▶ _WORK INSTRUCTIONS_: Copy the data below exactly, omitting any picture it contains.

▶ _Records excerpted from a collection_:
____
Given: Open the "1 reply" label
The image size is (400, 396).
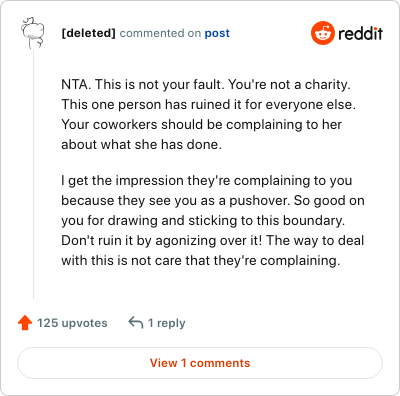Looking at the screenshot, I should pyautogui.click(x=167, y=323).
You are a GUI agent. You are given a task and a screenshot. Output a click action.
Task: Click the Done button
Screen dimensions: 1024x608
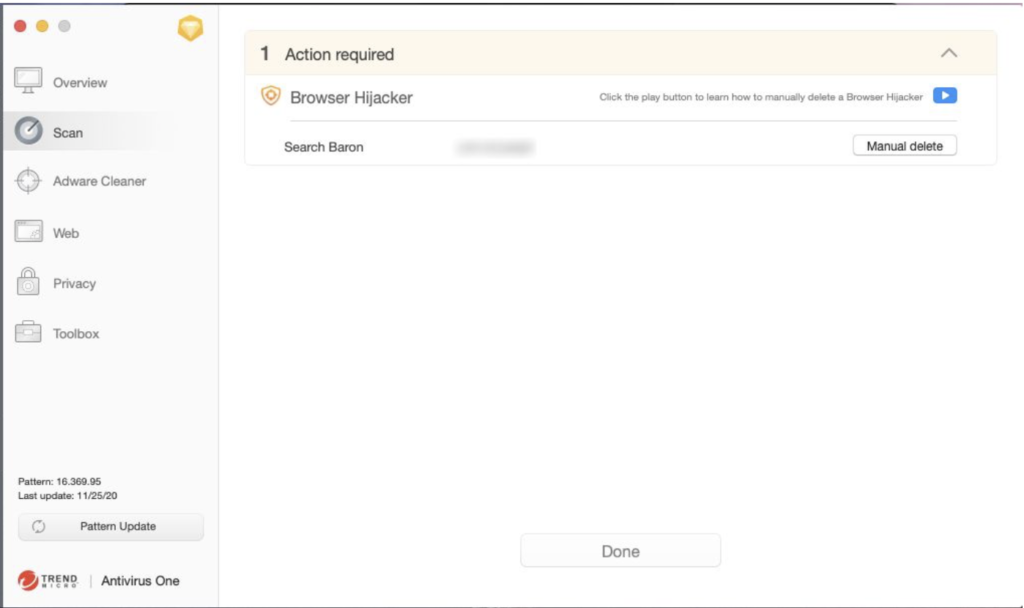click(x=620, y=551)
____
▶ _TASK ANSWER_:
Given: Open the "1 reply" label
The image size is (400, 396).
Looking at the screenshot, I should pyautogui.click(x=167, y=323).
You are a GUI agent. You are given a task and a screenshot. Output a click action.
Task: Click the Done button
Screen dimensions: 1024x608
click(x=620, y=551)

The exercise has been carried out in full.